Opinion / Nic Monisse
Find the Wright place
The streets of Chicago’s North Shore neighbourhoods were treated to a rare sight last week: a Frank Lloyd Wright home sitting on the back of a truck. In a move that’s likely to delight enthusiasts of the modernist master’s canon, Booth Cottage, which was built in 1913 as a temporary house for Wright’s lawyer, has been saved from demolition and is instead being relocated to a nearby park.
But it’s a plan that will disappoint architectural purists who believe that moving a building for the purposes of conservation undermines its heritage value. Normally I’m inclined to agree: good architecture should be tied to place, taking cues from its context and responding to it. At it’s best, it should become an irreplaceable part of the landscape; imagine Wright’s Fallingwater (pictured) anywhere other than at its plot in rural Pennsylvania, replete with creeks and streams, and it loses its majesty.
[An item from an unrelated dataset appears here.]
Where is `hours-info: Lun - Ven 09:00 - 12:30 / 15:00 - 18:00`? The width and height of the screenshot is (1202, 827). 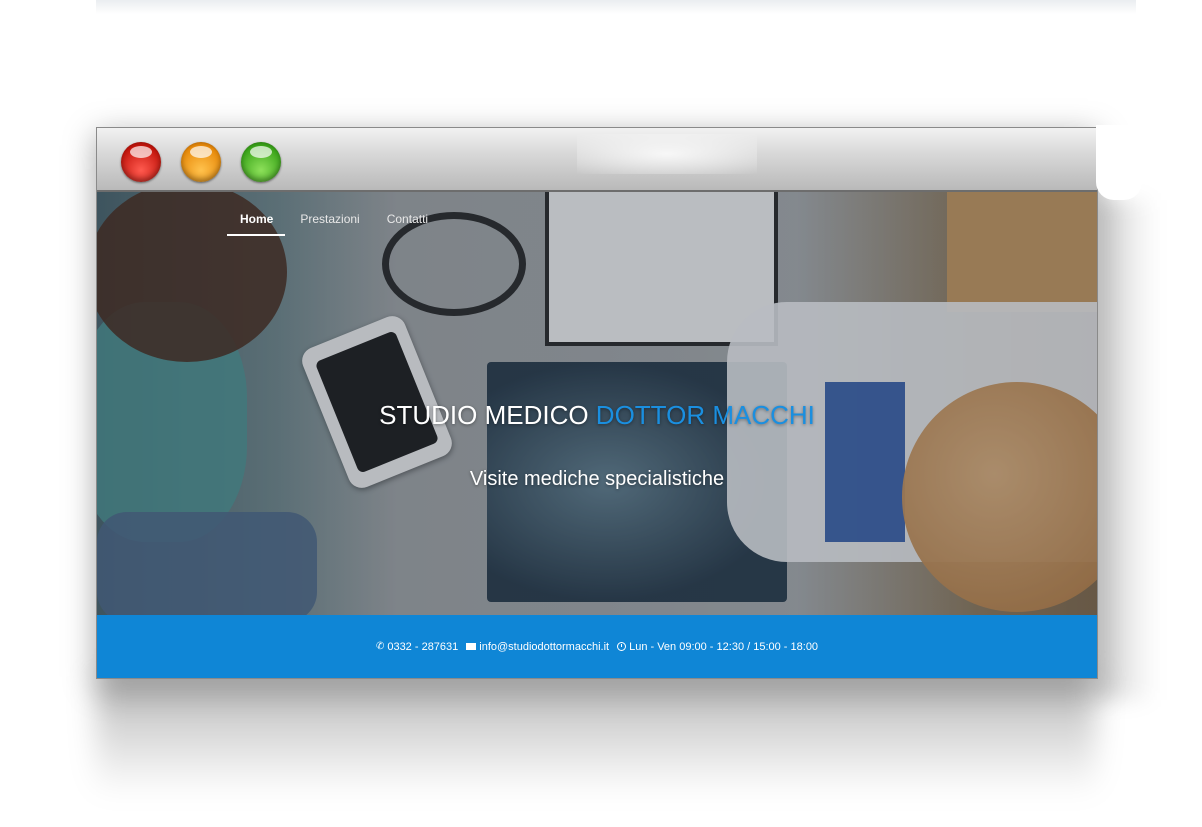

Despite all this, the decision to move Booth Cottage could be a good thing: removing and relocating a building in appropriate surroundings could turn it into an artefact of sorts. (That’s an idea worth keeping in mind for the ongoing discussion over what to do with controversial statues). So plans to turn Booth Cottage into a museum at its new location seem apt. In terms of what to display inside, I’d suggest drawings and photographs of significant buildings lost to the wrecking ball: Wright’s W Carr Cottage in Michigan and Lockridge Medical Clinic in Montana would be a fitting start.